Virgin Galactic receives FAA license for SpaceShipTwo tests, SpaceNews
“The license prohibits Virgin Galactic from flying what are officially classified as “spaceflight participants” on SpaceShipTwo until the company can “successfully verify the integrated performance” of SpaceShipTwo and WhiteKnightTwo. “Verification must include flight testing, and the results must be provided to the FAA prior to conducting a mission with a space flight participant on board,” the license states.
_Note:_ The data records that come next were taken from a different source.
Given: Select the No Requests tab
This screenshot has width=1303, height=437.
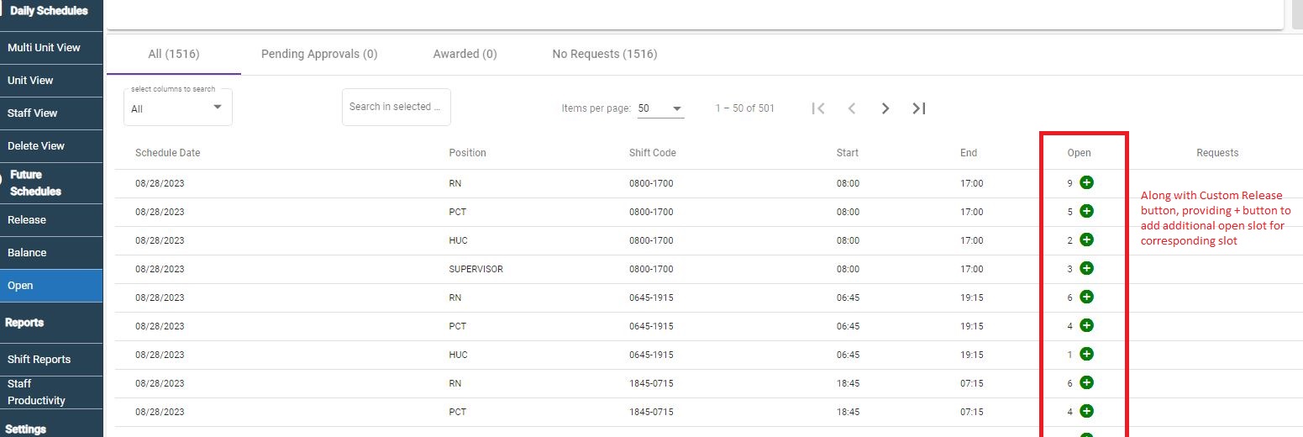Looking at the screenshot, I should point(604,54).

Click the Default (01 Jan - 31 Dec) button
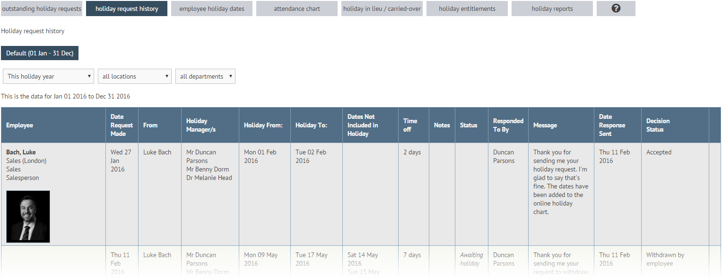(x=40, y=53)
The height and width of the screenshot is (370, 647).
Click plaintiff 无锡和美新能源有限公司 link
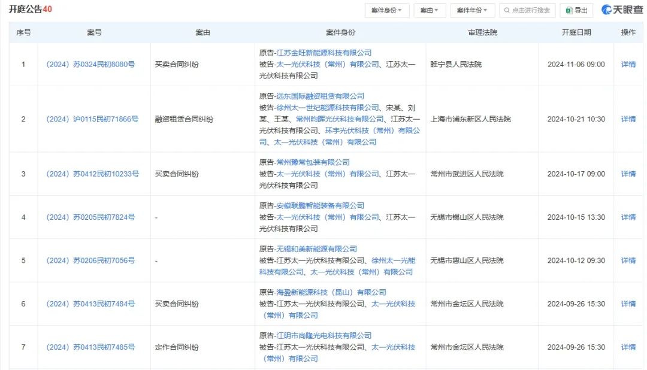pos(316,249)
Virgin Galactic opted to receive the launch license, with those restrictions, over an alternative known as an experimental permit. Such permits allow for testing of suborbital reusable launch vehicles under a more streamlined regulatory environment, but prohibit the company holding the permit from using the vehicle for any commercial application. Blue Origin, for example, has an experimental permit for test flights of its New Shepard suborbital vehicle.”
Now all they need is to finish their flight program, which will probably take 2-3 years…
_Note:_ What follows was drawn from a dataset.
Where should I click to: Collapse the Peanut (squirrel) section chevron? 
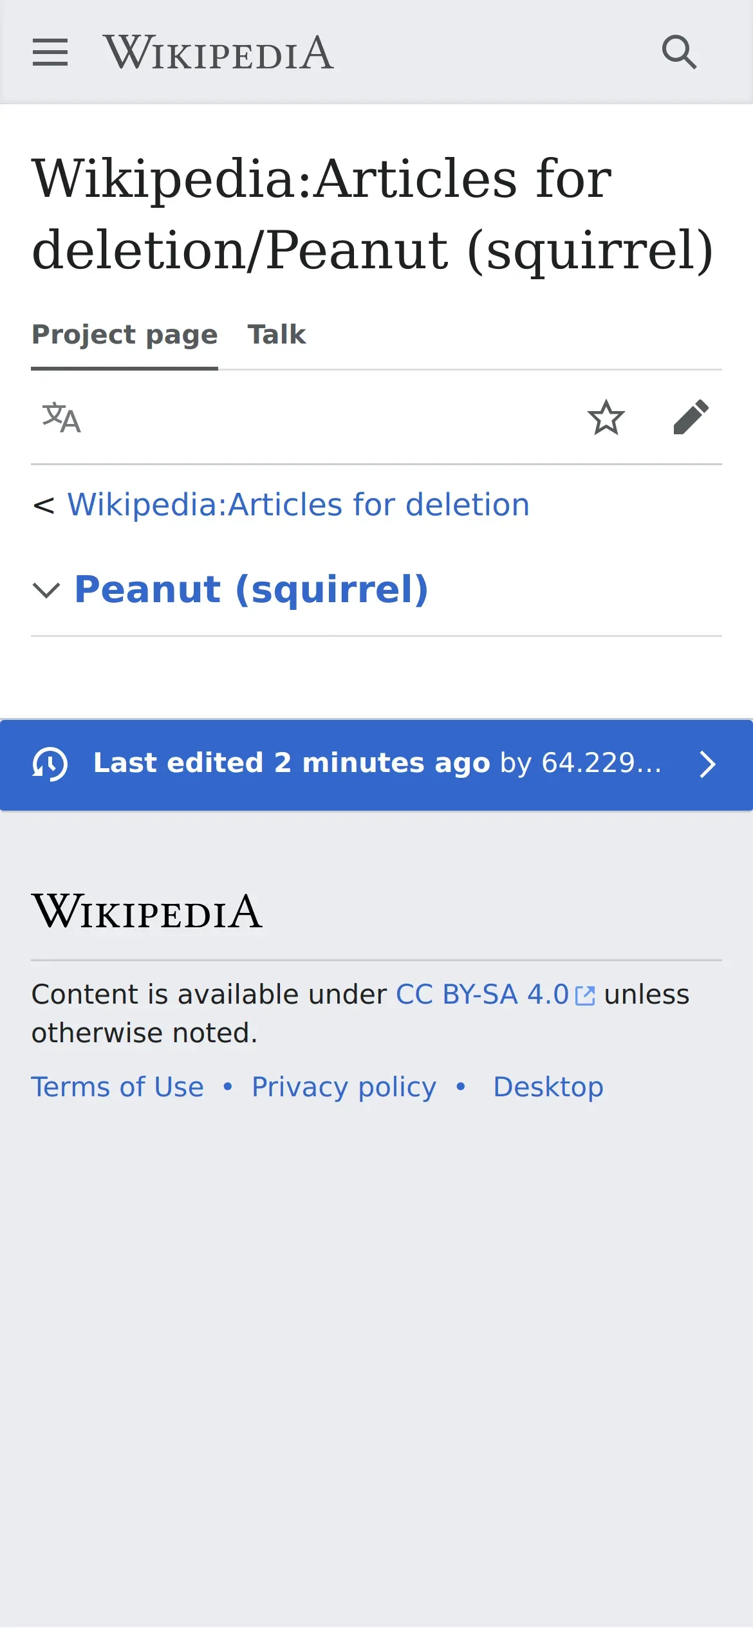[46, 590]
Really with the progress Blue Origin and SpaceX have made VG now seems like ancient history.
This is to be expected when one hires an aircraft designer to design a spaceship.
Although realistically it is an airplane, albeit an extreme high-performance aircraft, capable of high-speed, high-altitude flight and also capable of flinging itself via inertia to the edge of space, providing its tourist passengers a few minutes of what can marginally be referred to as spaceflight.
To your point, Branson may have done better going with a capsule instead of an airplane. I think there is an emotional draw to airplanes as perhaps feeling safer, but for this type of “flying” the opposite is true and I think a capsule is safer. Any aircraft at extreme speeds is at constant risk of breakup if it gets crossways in the airflow, as occurred in the one fatal X-15 accident and both Space Shuttle accidents. And of course the fatal accident of SpaceShipTwo. All of these accidents had different root causes, but in all cases the ultimate destruction of the vehicles was due to aerodynamic forces which the airframes could not handle.
Not that there isn’t a risk in riding a capsule at high speed and altitudes, but I think the complexity of dealing with an aircraft with a built-in rocket motor, and having to make it safe enough to carry passengers at high-speed and high-altitudes, is one reason this project has taken so long.
I’ve wondered about the ‘flutter’ technique to slow and stabilize a high-speed vessel. Is this just a trick with limited use, or is it truly a creative and radical different approach?